Re: [PATCH 4/4] perf tools: determine if LR is the return address

From: Jiri Olsa
Date: Sat Jan 23 2021 - 19:08:06 EST


On Fri, Jan 22, 2021 at 04:18:54PM +0000, Alexandre Truong wrote:
> On arm64 and frame pointer mode (e.g: perf record --callgraph fp),
> use dwarf unwind info to check if the link register is the return
> address in order to inject it to the frame pointer stack.
>
> Write the following application:
>
> int a = 10;
>
> void f2(void)
> {
> for (int i = 0; i < 1000000; i++)
> a *= a;
> }
>
> void f1()
> {
> f2();
> }
>
> int main (void)
> {
> f1();
> return 0;
> }
>
> with the following compilation flags:
> gcc -g -fno-omit-frame-pointer -fno-inline -O1
>
> The compiler omits the frame pointer for f2 on arm. This is a problem
> with any leaf call, for example an application with many different
> calls to malloc() would always omit the calling frame, even if it
> can be determined.
>
> ./perf record --call-graph fp ./a.out
> ./perf report
>
> currently gives the following stack:
>
> 0xffffea52f361
> _start
> __libc_start_main
> main
> f2

reproduced on x86 as well

> +static bool get_leaf_frame_caller_enabled(struct perf_sample *sample)
> +{
> + return callchain_param.record_mode != CALLCHAIN_FP || !sample->user_regs.regs
> + || sample->user_regs.mask != PERF_REGS_MASK;
> +}
> +
> +static int add_entry(struct unwind_entry *entry, void *arg)
> +{
> + struct entries *entries = arg;
> +
> + entries->stack[entries->i++] = entry->ip;
> + return 0;
> +}
> +
> +u64 get_leaf_frame_caller_aarch64(struct perf_sample *sample, struct thread *thread)
> +{
> + u64 leaf_frame;
> + struct entries entries = {{0, 0}, 0};
> +
> + if (get_leaf_frame_caller_enabled(sample))

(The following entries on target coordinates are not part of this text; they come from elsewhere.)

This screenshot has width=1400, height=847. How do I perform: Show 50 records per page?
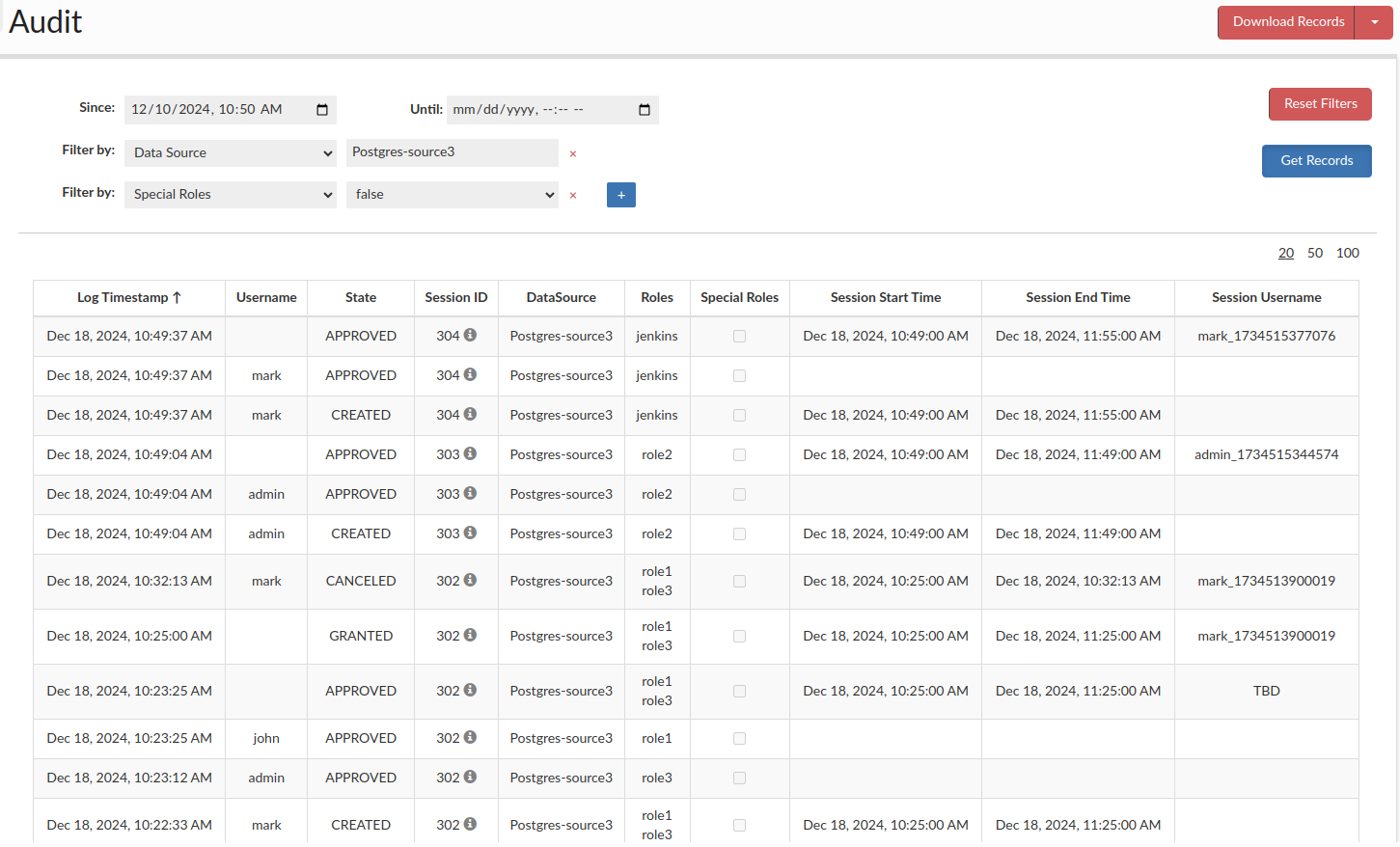click(x=1314, y=253)
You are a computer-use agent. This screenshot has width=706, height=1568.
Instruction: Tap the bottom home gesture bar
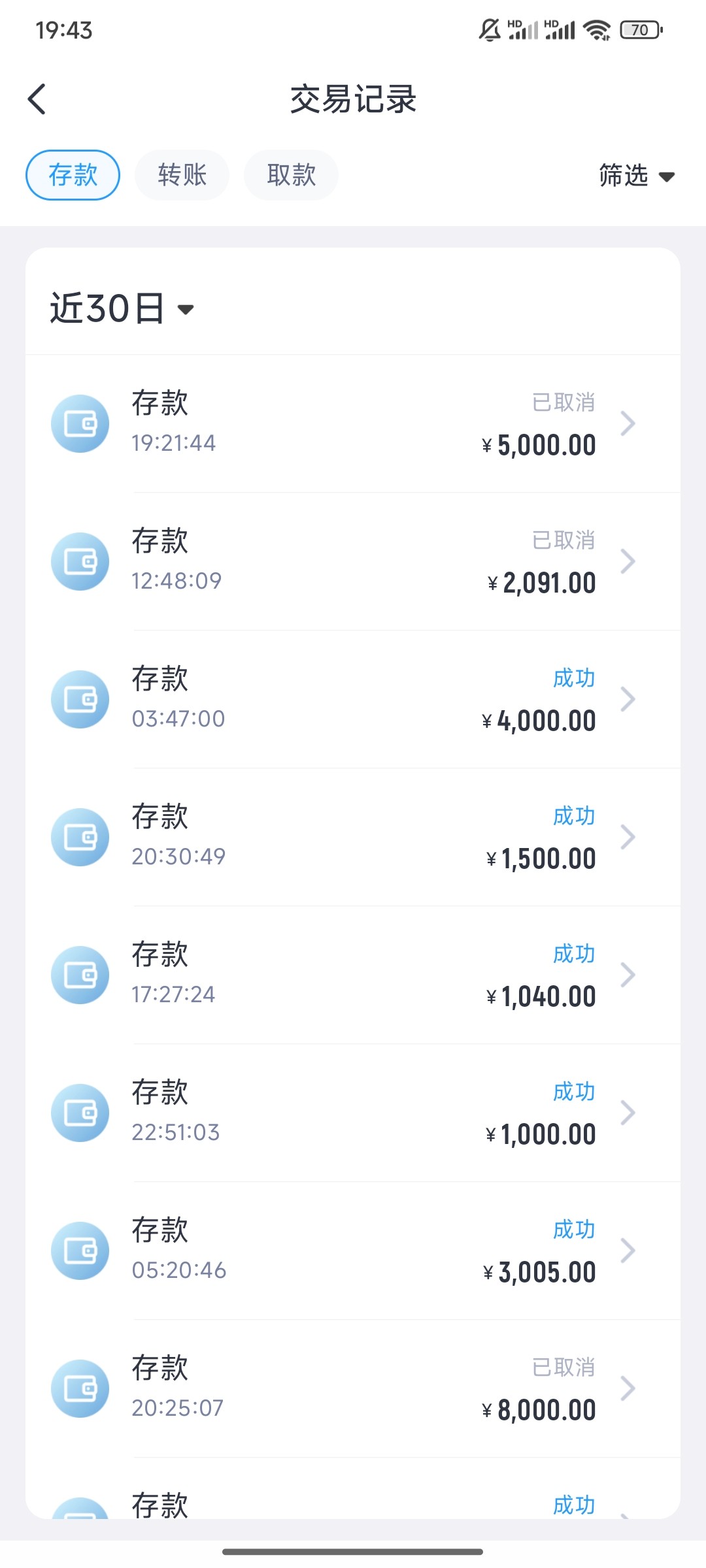pyautogui.click(x=353, y=1552)

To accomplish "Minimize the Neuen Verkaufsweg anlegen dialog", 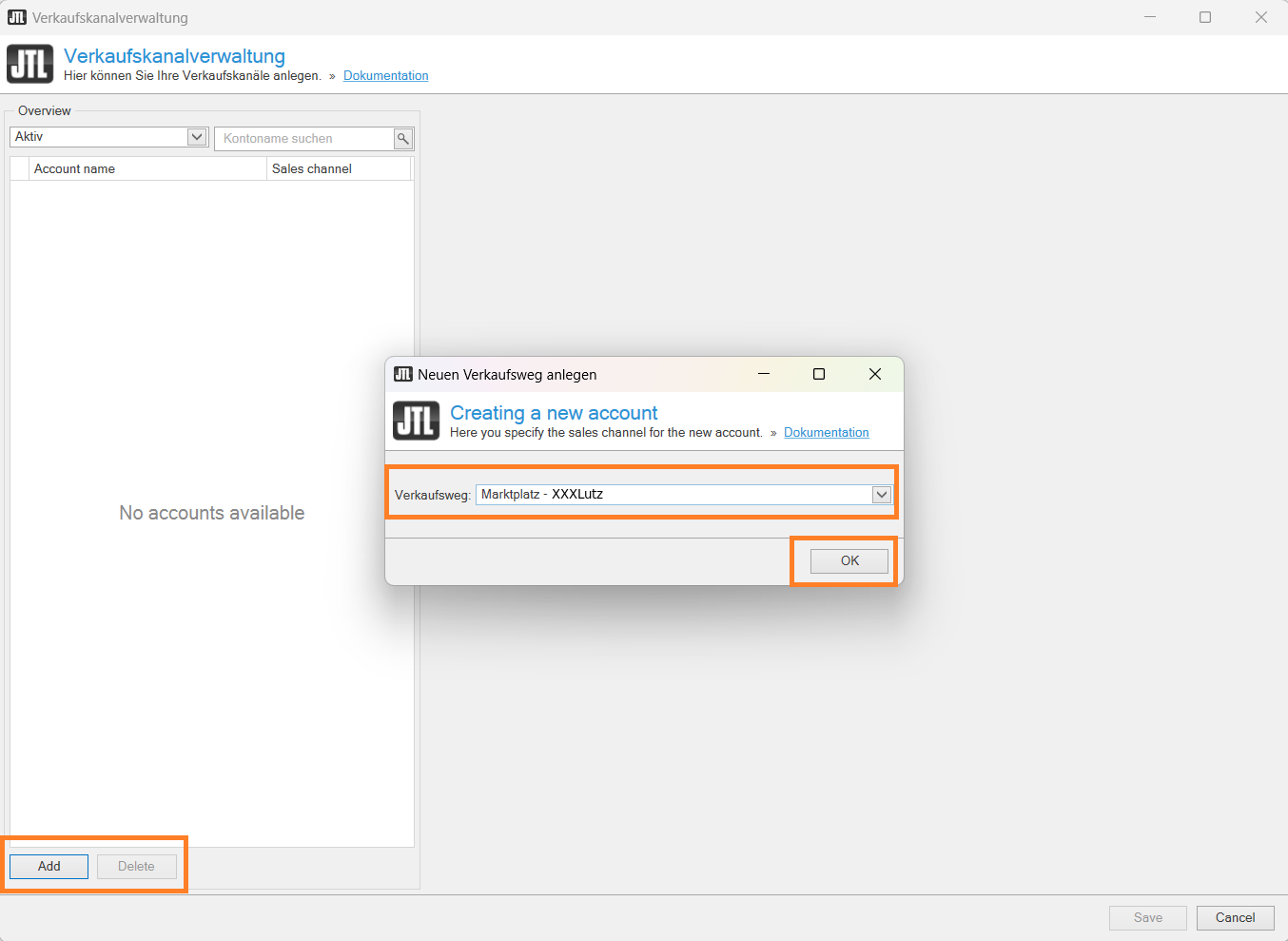I will tap(763, 374).

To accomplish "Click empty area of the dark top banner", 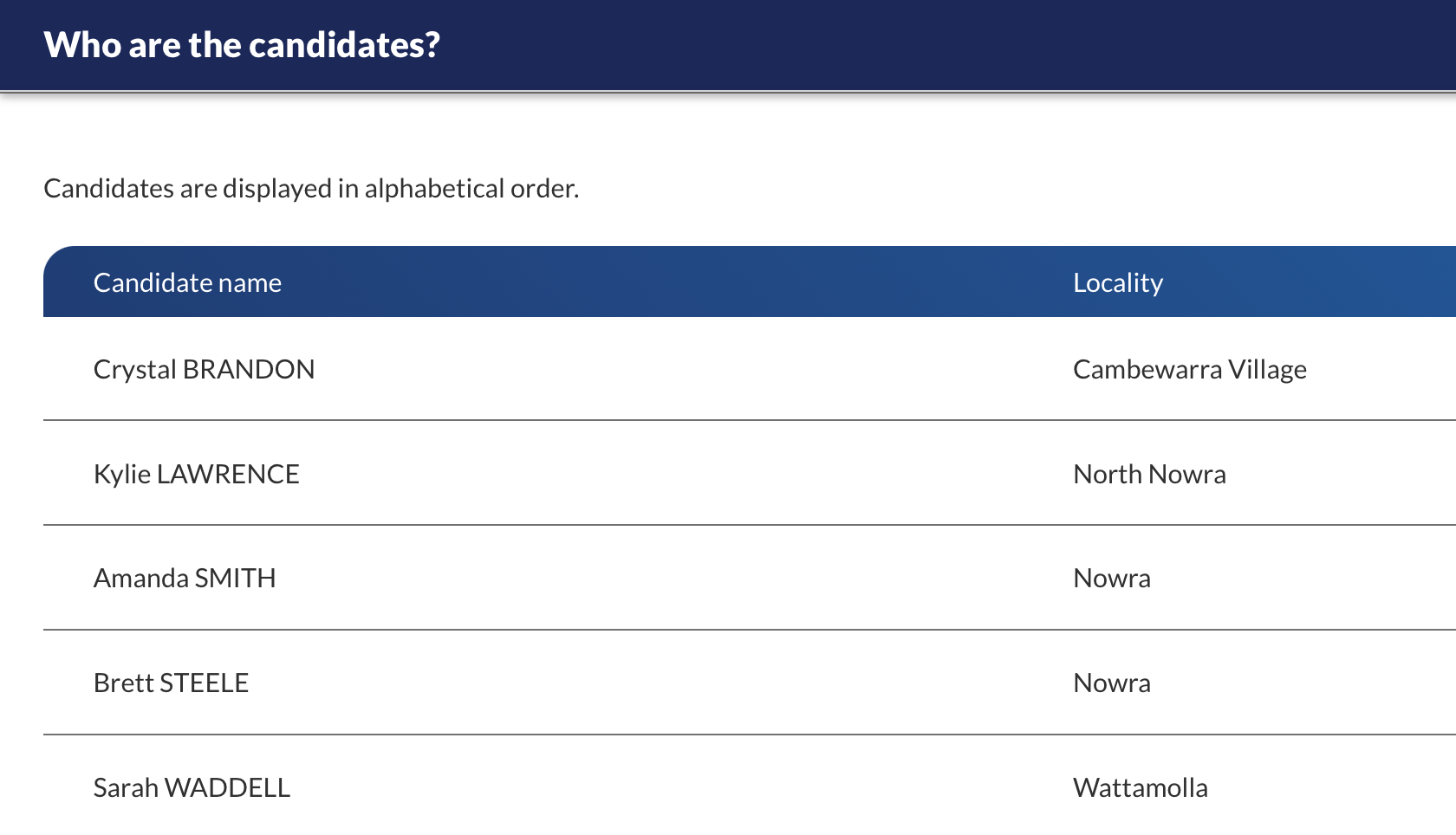I will pos(953,45).
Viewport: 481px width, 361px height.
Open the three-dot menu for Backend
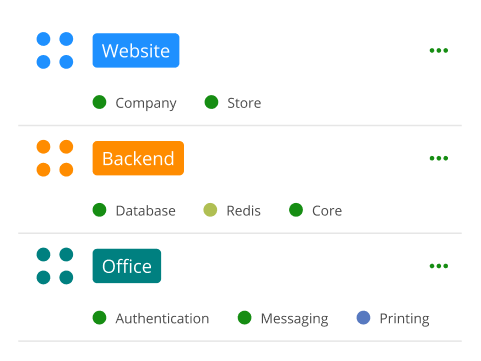[x=439, y=158]
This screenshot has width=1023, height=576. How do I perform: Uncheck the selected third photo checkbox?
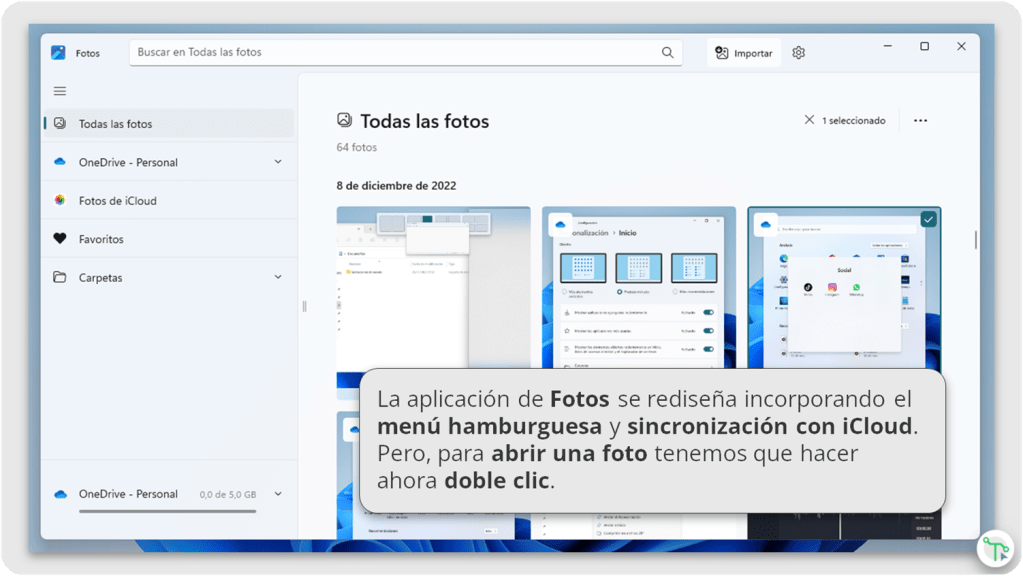pyautogui.click(x=928, y=219)
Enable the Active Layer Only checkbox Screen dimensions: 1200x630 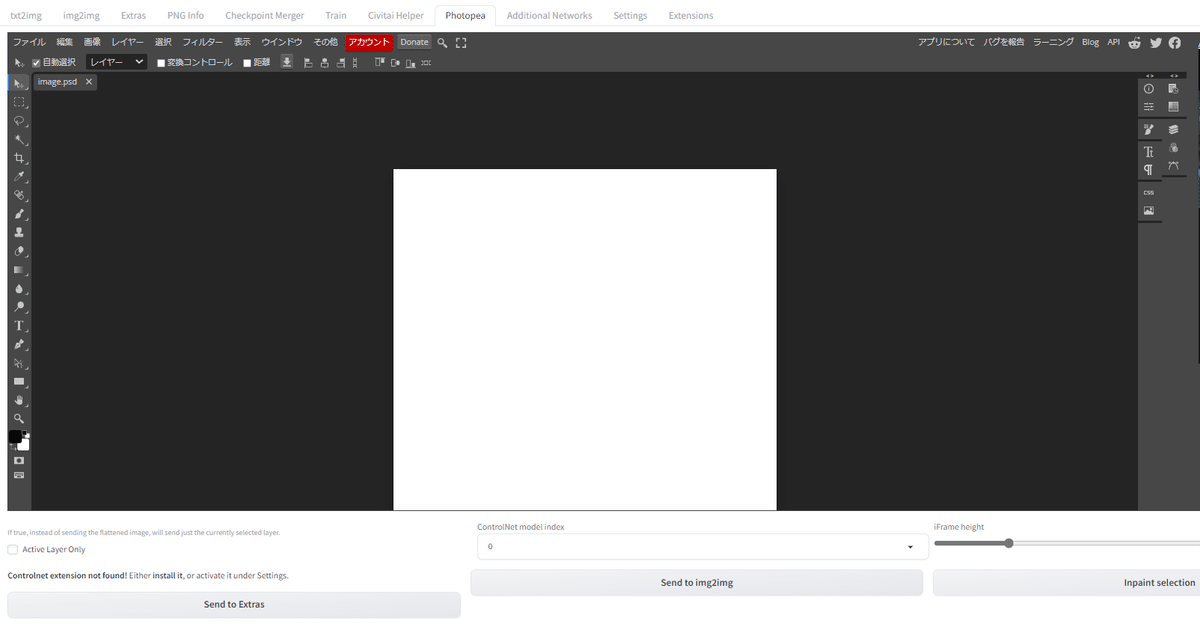[x=11, y=549]
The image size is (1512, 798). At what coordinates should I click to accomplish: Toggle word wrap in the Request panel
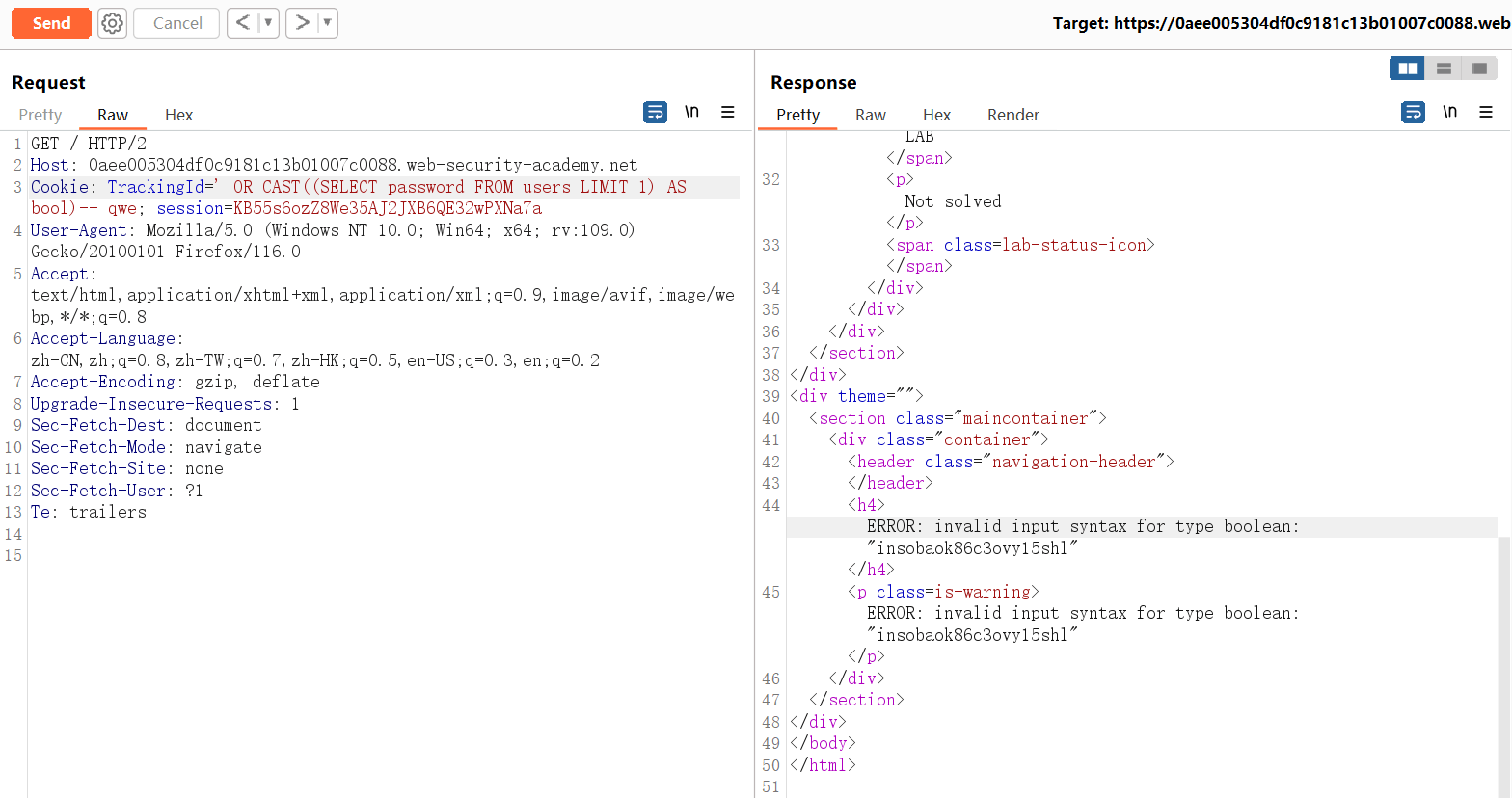[x=655, y=113]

the name suggest you'd want to continue if it's true

> + return 0;
> +
> + unwind__get_entries(add_entry, &entries, thread, sample, 2);

I'm scratching my head how this unwinds anything, you enabled just
registers, not the stack right? so the unwind code would do just
IP -> LR + 1 shift?

thanks,
jirka

> + leaf_frame = callchain_param.order == ORDER_CALLER ?
> + entries.stack[0] : entries.stack[1];
> +
> + if (leaf_frame + 1 == sample->user_regs.regs[PERF_REG_ARM64_LR])
> + return sample->user_regs.regs[PERF_REG_ARM64_LR];
> + return 0;
> +}

SNIP